## WHAT IS ASKED
1. Answer these questions from the section on converting subselects to join operations:
(a) Which MySQL version is the first to support subselects?
(b) Which values appear in col1 of table t1?
(c) What do subselect queries nest inside another SELECT?
2. Translate this sentence from the section on converting subselects to join operations into Spanish: "In many cases, you can rewrite a subselect as a join."

## SELECTION
:::
Converting Subselects to Join Operations

12.16.1 Problem

You want to use a query that involves a subselect, but MySQL will not support subselects until Version 4.1.

12.16.2 Solution

In many cases, you can rewrite a subselect as a join. Or you can write a program that simulates the subselect. Or you can even make mysql generate SQL statements that simulate it.

12.16.3 Discussion

Assume you have two tables, t1 and t2 that have the following contents:

mysql> SELECT col1 FROM t1;
+------+
| col1 |
+------+
| a |
| b |
| c |
+------+
mysql> SELECT col2 FROM t2;
+------+
| col2 |
+------+
| b |
| c |
| d |
+------+

Now suppose that you want to find values in t1 that are also present in t2, or values in t1 that are not present in t2. These kinds of questions sometimes are answered using subselect queries that nest one SELECT inside another, but MySQL won't have subselects until Version 4.1. This section shows how to work around that problem.
:::
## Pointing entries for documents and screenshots
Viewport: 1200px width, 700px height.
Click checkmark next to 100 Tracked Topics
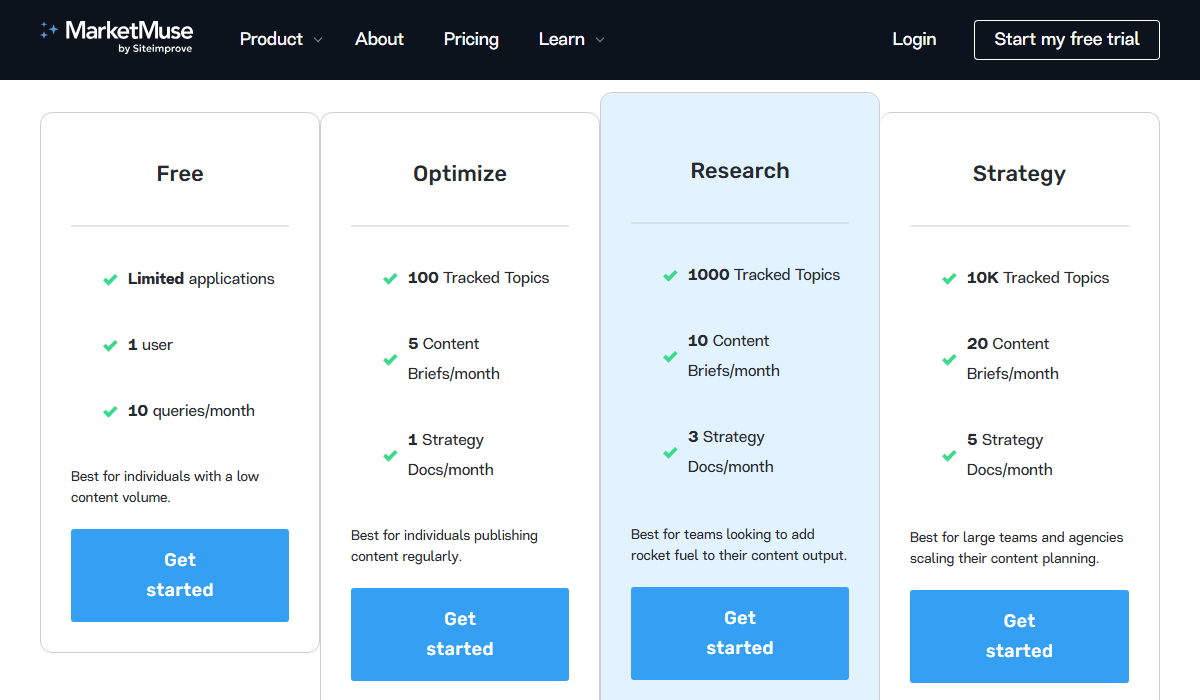[391, 279]
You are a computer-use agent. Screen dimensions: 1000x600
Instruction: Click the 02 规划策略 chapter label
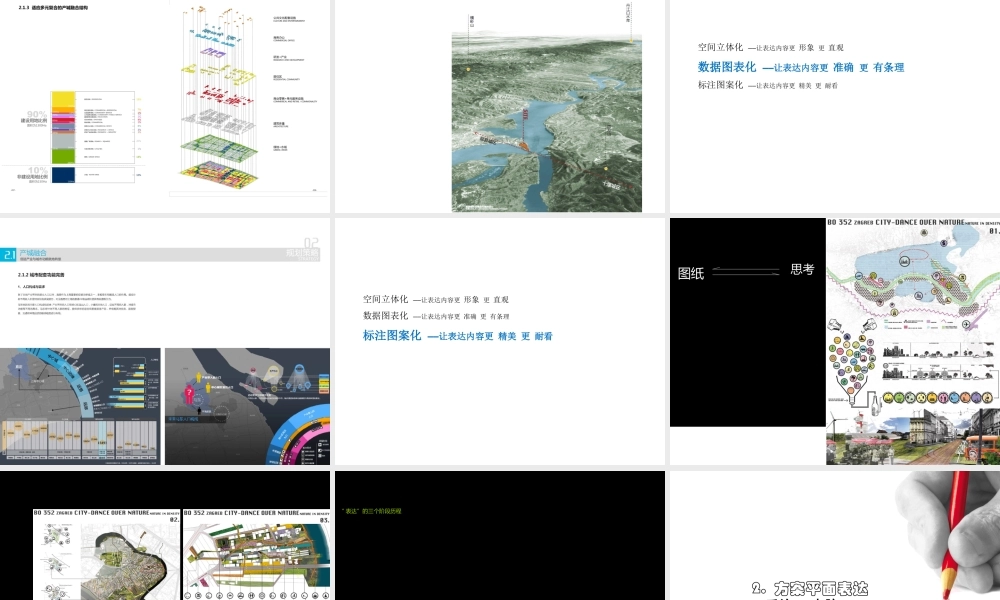pos(311,248)
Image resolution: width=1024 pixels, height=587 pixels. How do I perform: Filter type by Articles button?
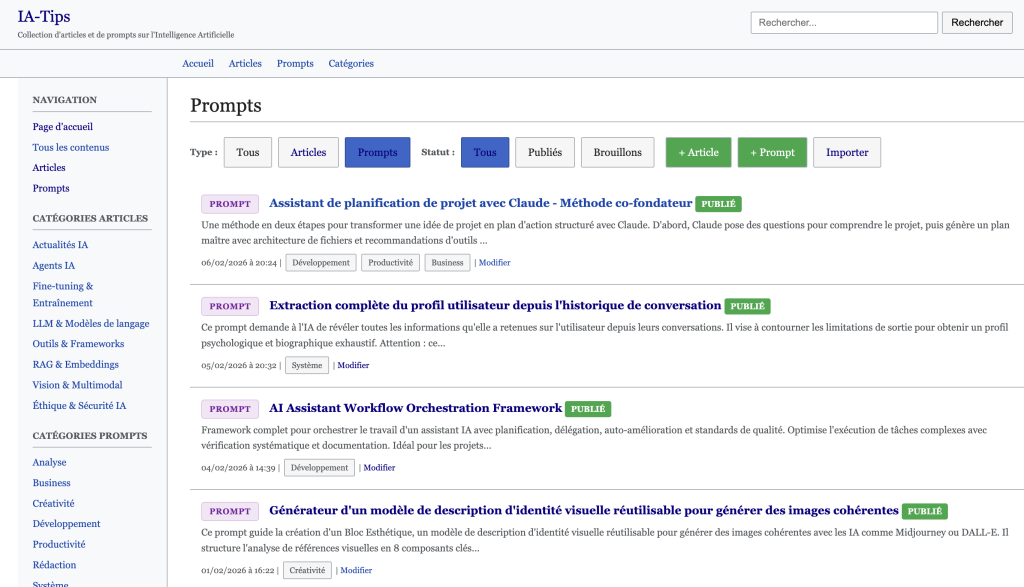[308, 152]
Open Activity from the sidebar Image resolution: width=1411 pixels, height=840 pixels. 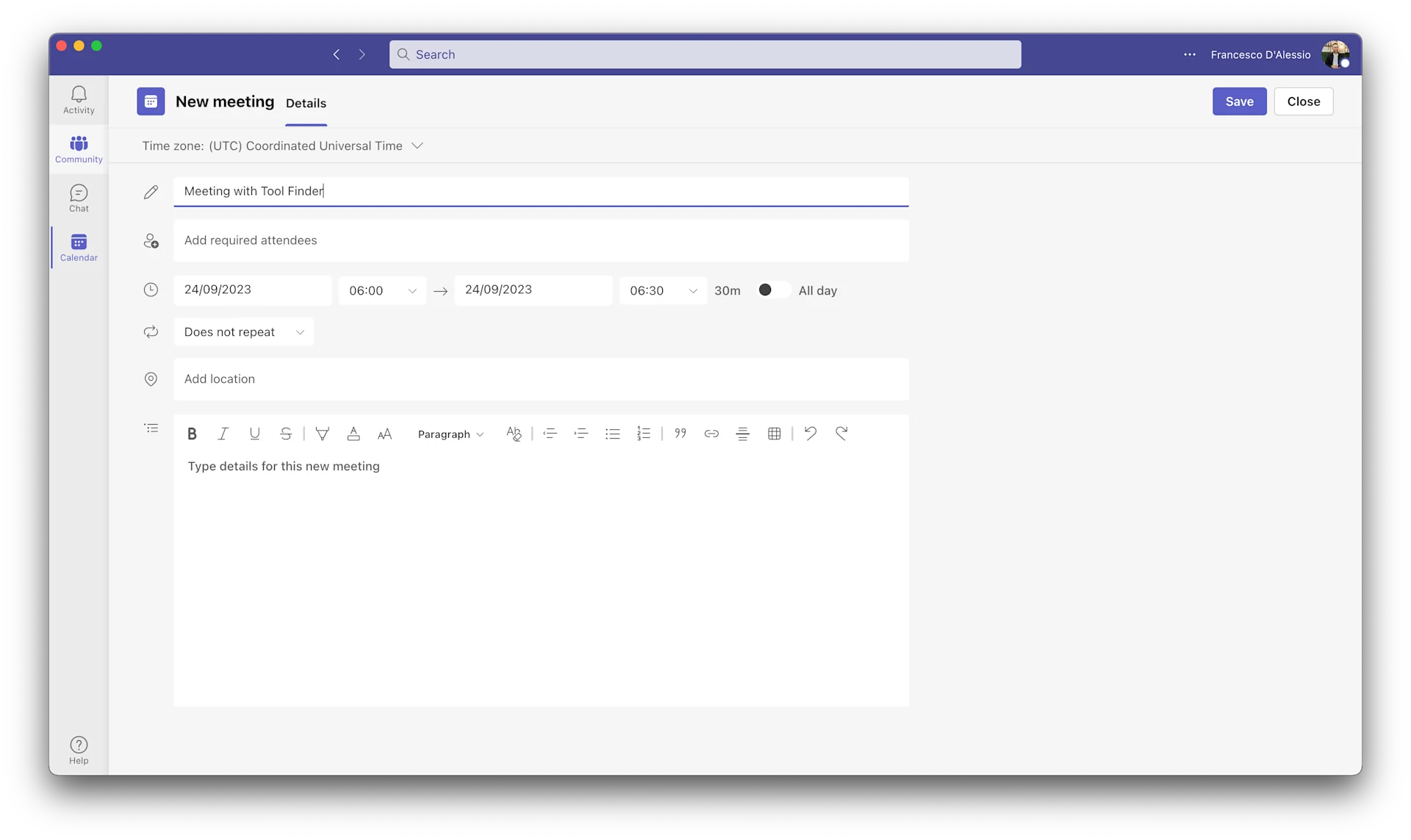click(79, 100)
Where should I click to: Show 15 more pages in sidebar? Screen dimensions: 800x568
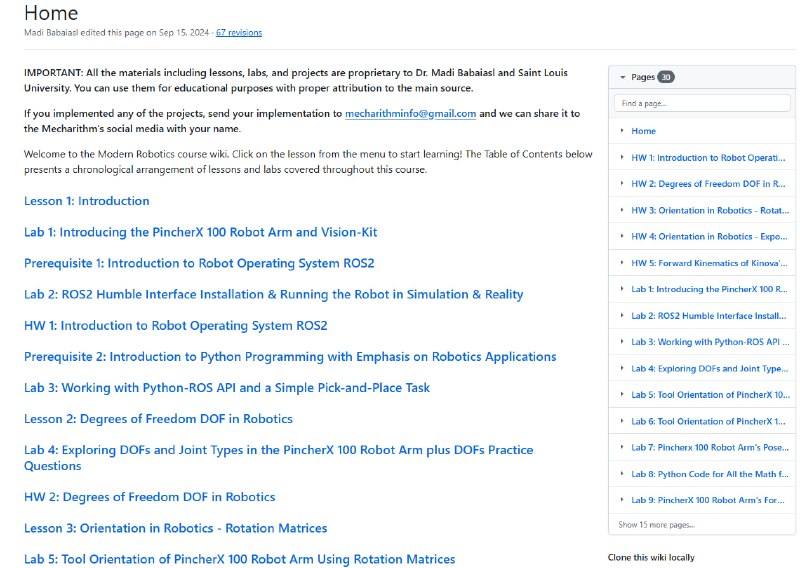point(656,525)
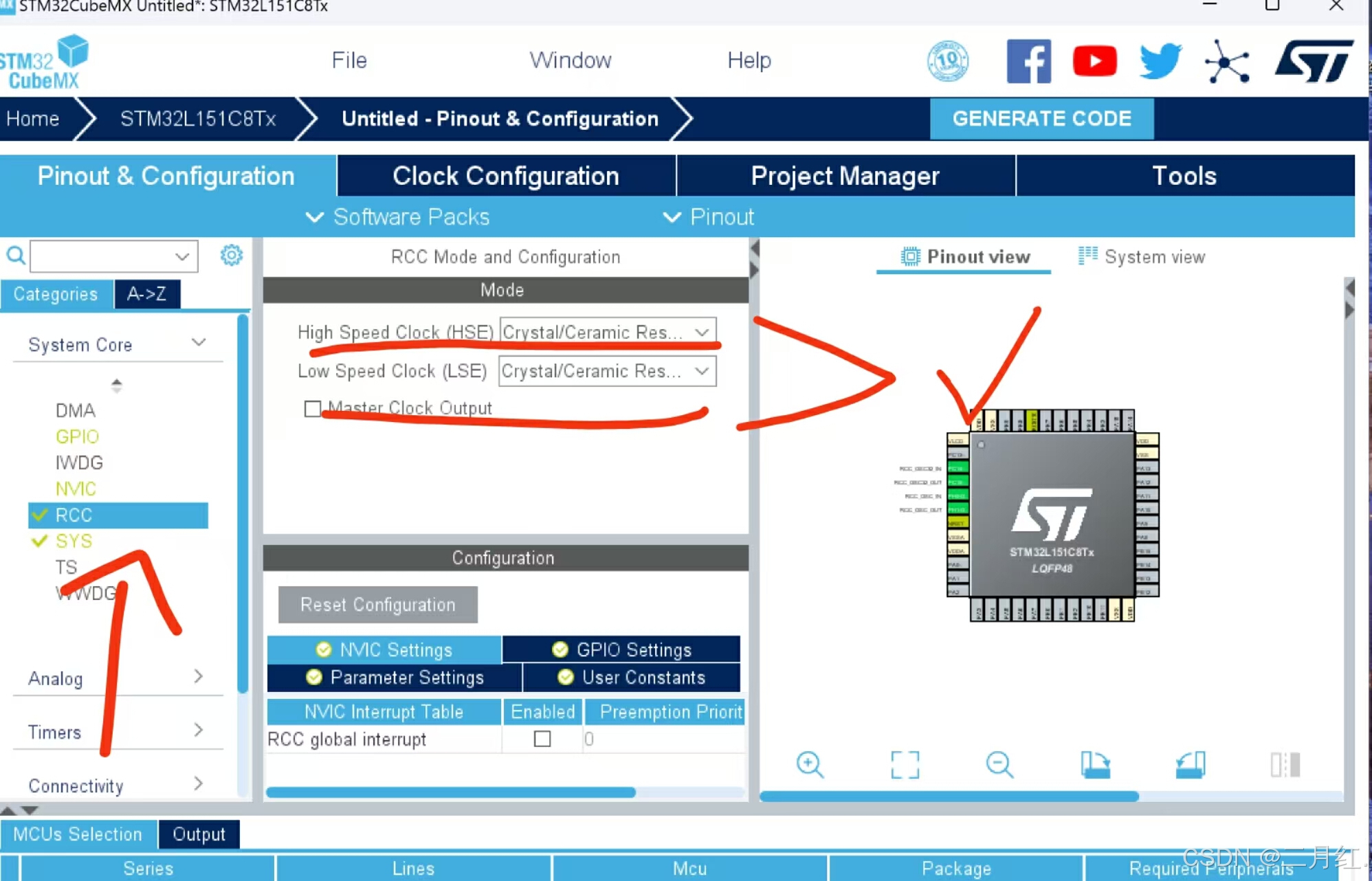Open the YouTube channel icon
1372x881 pixels.
tap(1094, 60)
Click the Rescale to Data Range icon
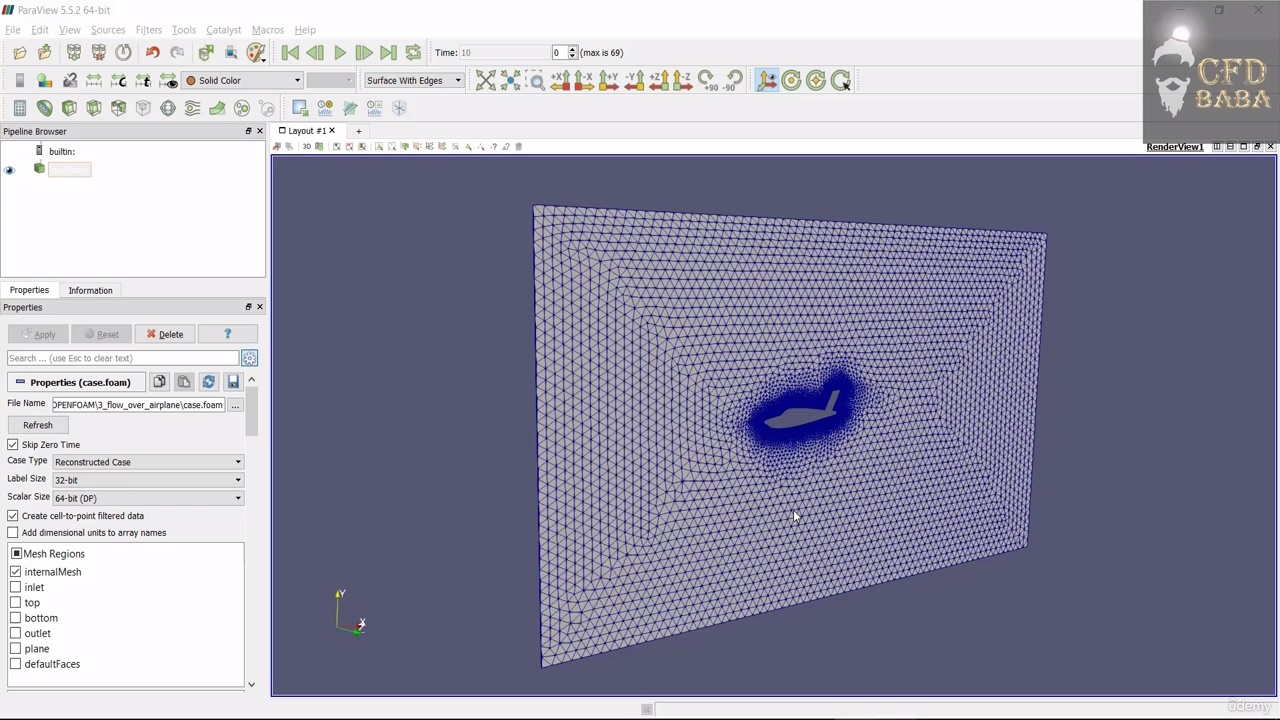 click(94, 81)
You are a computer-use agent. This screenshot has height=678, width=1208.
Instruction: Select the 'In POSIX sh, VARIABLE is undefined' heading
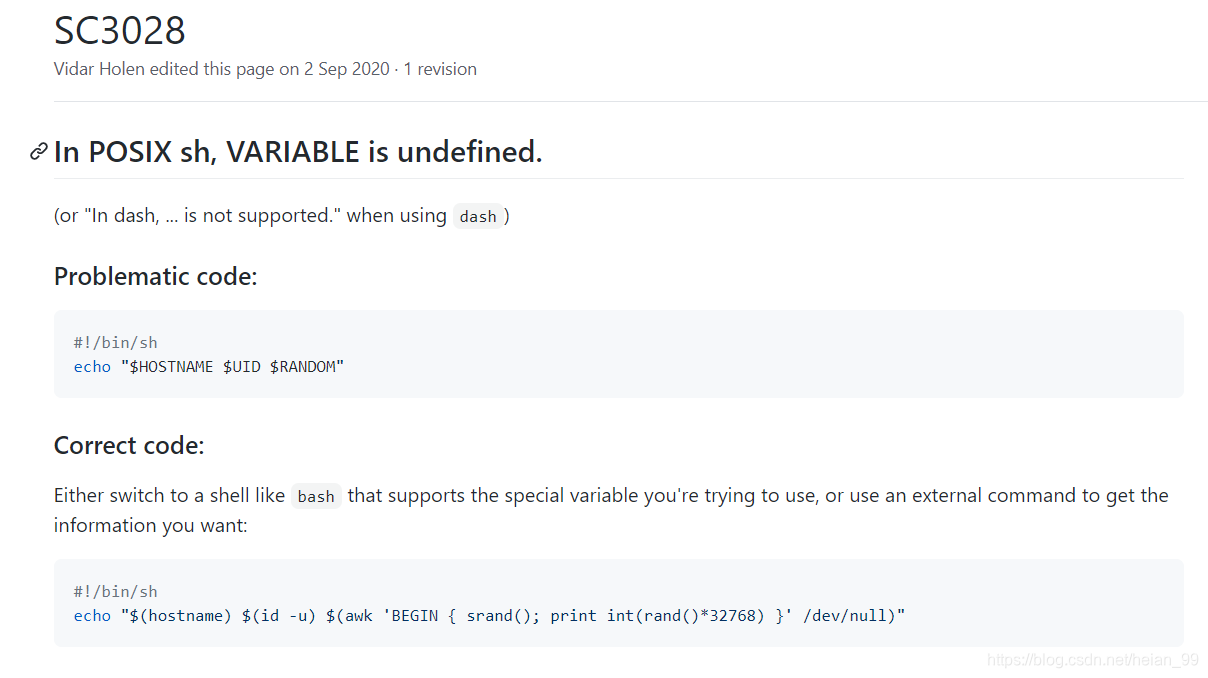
:::
## RESPONSES BY TASK
1.
(a) Version 4.1
(b) a, b, and c
(c) One SELECT

2. En muchos casos, puedes reescribir una subconsulta como una combinación.